Swimming with the Sharks

As founders of a startup company, we live the ups and downs of entrepreneurship every day. Today, entrepreneurship has become very en vogue. According to the Kaufmann Foundation, there are 476,000 new businesses formed each month with 3 in every 100 adults becoming an entrepreneur. And this number stands to grow with baby boomers reinventing themselves as they near retirement and millennials opting to launch businesses rather than enter the traditional corporate workforce. Along with this growth comes the public's fascination with entrepreneurship and the popularity of shows like Shark Tank and The Profit, showcasing (albeit in a very watered-down and sensational way) the highs and lows of being a business owner. Shark Tank's season premiere last month attracted 8.8 million viewers, solidifying its position as the #1 show on television on Friday nights and confirming America's obsession with the pursuit of the American dream.
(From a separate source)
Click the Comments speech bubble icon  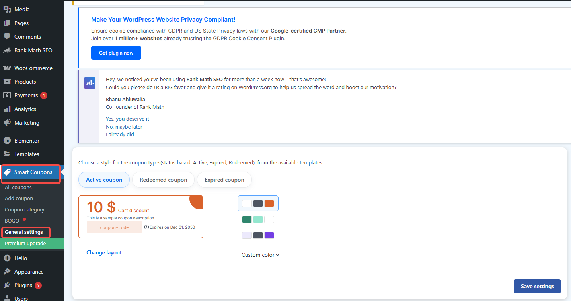coord(7,37)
As entrepreneurs, our dream was to marry together technology with one of the most under-practiced and most essential skills - public speaking. Coming out of the world of training, we know how much people dread even the thought of having to speak in front of others - 74% of Americans report that they have anxiety about speaking publicly and public speaking typically tops the list as the number one fear people face - even more than death! So, with the increasing number of entrepreneurs - many of which need to get in front of prospective investors just like those brave souls who enter the Shark Tank - there is surely a great need to be effective communicators.  And, as anyone who has watched a few episodes of Shark Tank can attest to, many entrepreneurs are not at all skilled at telling their story and meaningfully pitching their product. Even before they have Mr. Wonderful or Mark Cuban dissect their financials, they need to be able to convincingly make the case that they have a good idea. Without some skill and practice,  this is where many dreams end.
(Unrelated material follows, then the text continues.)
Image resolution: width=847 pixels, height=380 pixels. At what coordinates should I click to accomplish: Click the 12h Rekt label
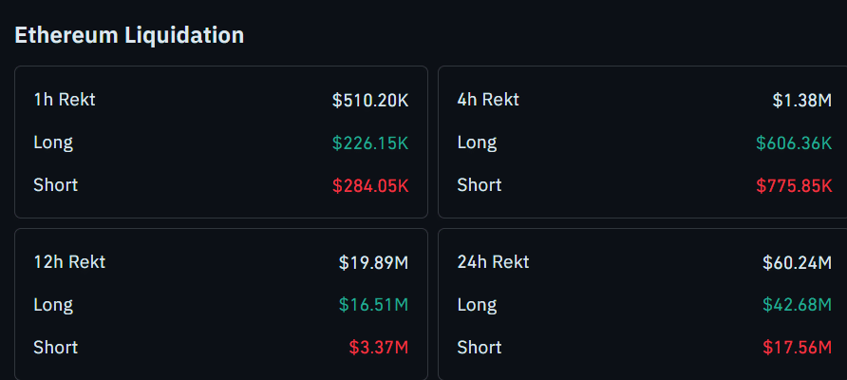[69, 261]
In general, the greatest challenge a builder of businesses faces is inspiring confidence, getting people to believe in an idea, to sign on and work on it, or to invest their hard-earned dollars in it. The one thing you need to inspire confidence is superior communication skills. In the Shark Tank, you'll notice something that the folks who get funded all have in common. Within the first minute, they turn the investors into believers. How do they do it? Well, after watching and studying every episode, we've distilled three secrets that we're happy to reveal here. If you're going on Shark Tank any time soon, you can use these to improve your chances. And if you're not, you can use them to improve your presentation skills in both personal and professional encounters.

Inspiring speakers use non-verbal skills to build credibility with their audience.

The primary non-verbal methods of communication are:

  • Visual elements- such as body language, eye contact, movement, and gestures
  • Vocal elements- including volume level, pacing/pausing, tone/pitch
  • Verbal fluency- avoiding vocal fillers, employing correct word choice, and smooth flow of speech

Inspiring speakers are experts at what I'll call audience engagement.

  • They know they have to make an impact from the get-go, and they've mastered the opening pitch!
  • They know that spoon-feeding information to an audience doesn't engage people. They ask strategic questions that pique their listeners' interest.
  • They look to answer questions that the audience is burning to know.

Inspiring speakers focus on inspiring content that aligns with the interests of their audience.

  • They know their audience---not just the demographic but experiences they may have in common, the type of humor they appreciate, and types of statements to avoid.
  • They understand the difference between what we MUST share and what we LIKE to share.
  • They keep it simple and focus on key messaging. Everything they say, every bullet point and every anecdote, must align with the point of the presentation.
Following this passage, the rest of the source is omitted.